Keduanya tertawa. Memang wajah Aerin tampak letih tapi pesonanya tetap memikat para pria yang lalu lalang di sekitar mereka.

Handphone Aerin berbunyi, ada WA masuk.

‘Stand by in 1 hour’

Pesan singkat yang membuat Aerin langsung bangkit, permisi pulang ke Tante Mirna dan tancap gas menuju ke rumahnya.

Dalam 45 menit ia sudah memarkirkan mobilnya dan langsung menuju ke ruang kerjanya yang dipenuhi dengan peralatan komputer canggih.

*****

Aerin menyeduh secangkir black coffee untuk membuat ia tetap terjaga dan fokus karena staminanya benar-benar letih.

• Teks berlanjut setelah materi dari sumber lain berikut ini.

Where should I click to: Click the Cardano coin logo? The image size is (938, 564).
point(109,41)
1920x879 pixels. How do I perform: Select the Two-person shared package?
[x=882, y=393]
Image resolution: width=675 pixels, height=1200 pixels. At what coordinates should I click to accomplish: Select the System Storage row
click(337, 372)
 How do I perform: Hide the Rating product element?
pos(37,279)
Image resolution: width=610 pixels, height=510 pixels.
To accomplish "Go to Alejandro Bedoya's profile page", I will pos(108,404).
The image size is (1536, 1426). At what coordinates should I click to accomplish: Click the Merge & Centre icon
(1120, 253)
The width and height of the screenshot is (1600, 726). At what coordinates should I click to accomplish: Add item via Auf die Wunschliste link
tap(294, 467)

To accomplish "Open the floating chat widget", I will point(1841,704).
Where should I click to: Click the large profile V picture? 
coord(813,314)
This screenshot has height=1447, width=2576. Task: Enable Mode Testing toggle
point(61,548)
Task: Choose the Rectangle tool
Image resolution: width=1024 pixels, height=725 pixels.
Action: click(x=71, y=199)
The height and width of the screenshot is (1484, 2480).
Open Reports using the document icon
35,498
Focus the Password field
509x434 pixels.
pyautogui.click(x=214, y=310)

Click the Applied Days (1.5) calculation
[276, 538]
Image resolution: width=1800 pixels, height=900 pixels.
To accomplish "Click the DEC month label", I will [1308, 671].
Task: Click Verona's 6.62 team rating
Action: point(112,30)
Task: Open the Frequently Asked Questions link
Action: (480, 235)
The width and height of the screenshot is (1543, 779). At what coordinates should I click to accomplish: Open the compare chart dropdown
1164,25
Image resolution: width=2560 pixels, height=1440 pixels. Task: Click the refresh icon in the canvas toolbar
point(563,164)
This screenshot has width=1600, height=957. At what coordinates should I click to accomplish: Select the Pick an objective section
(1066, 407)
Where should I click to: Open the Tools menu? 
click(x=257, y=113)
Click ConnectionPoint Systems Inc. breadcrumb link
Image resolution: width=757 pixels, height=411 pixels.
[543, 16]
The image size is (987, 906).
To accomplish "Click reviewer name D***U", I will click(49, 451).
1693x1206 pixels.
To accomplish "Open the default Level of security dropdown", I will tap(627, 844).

Tak lama, Robert rekan kerjanya yang juga kakak kelasnya di MIT mengirim kode-kode di layar komputer. Tak ada percakapan lisan yang terjadi, mereka hanya berkomunikasi melalui kode-kode menjelaskan situasi terkini yang harus ditangani Aerin.

Dan dalam sekejap, jari jemari Aerin pun seperti menari-nari kencang diatas keypad, menulis kode-kode dengan super cepat, tanpa berhenti.

Jam sudah menunjukkan pukul 1 dini hari saat Aerin akhirnya bisa tersenyum puas, menekan tombol enter dengan keras dan langsung merebahkan tubuhnya ke kursi kerja  dengan wajah sangat kelelahan.

Tak beberapa lama, muncul WA.

‘I love you, good job honey’

Aerin tersenyum, menutup matanya untuk tidur sesaat. Ia tak sanggup lagi untuk bangkit menuju kamar tidur.

*****

🎵I’m a big big girl, in a big…🎵

Walaupun Aerin tertidur sangat lelap, tapi selalu saja ia sangat sensitif dengan suara. Itu karena perbedaan waktu dengan negara tempat teman-teman hackernya tinggal. Pekerjaannya sebagai hacker hampir selalu dadakan tengah malam. Aerin menguap lebar sambil melihat ke layar HP.

Nama yang muncul di layar membuat ia terduduk tegak sangking kagetnya. Kenapa Arya menelpon pukul 3 pagi begini?

“Ya…”

“Semua komputer di Global Bank mati mendadak 10 menit yang lalu dan data tidak bisa diakses. Can you help?” Nada suara Arya terdengar kalut banget.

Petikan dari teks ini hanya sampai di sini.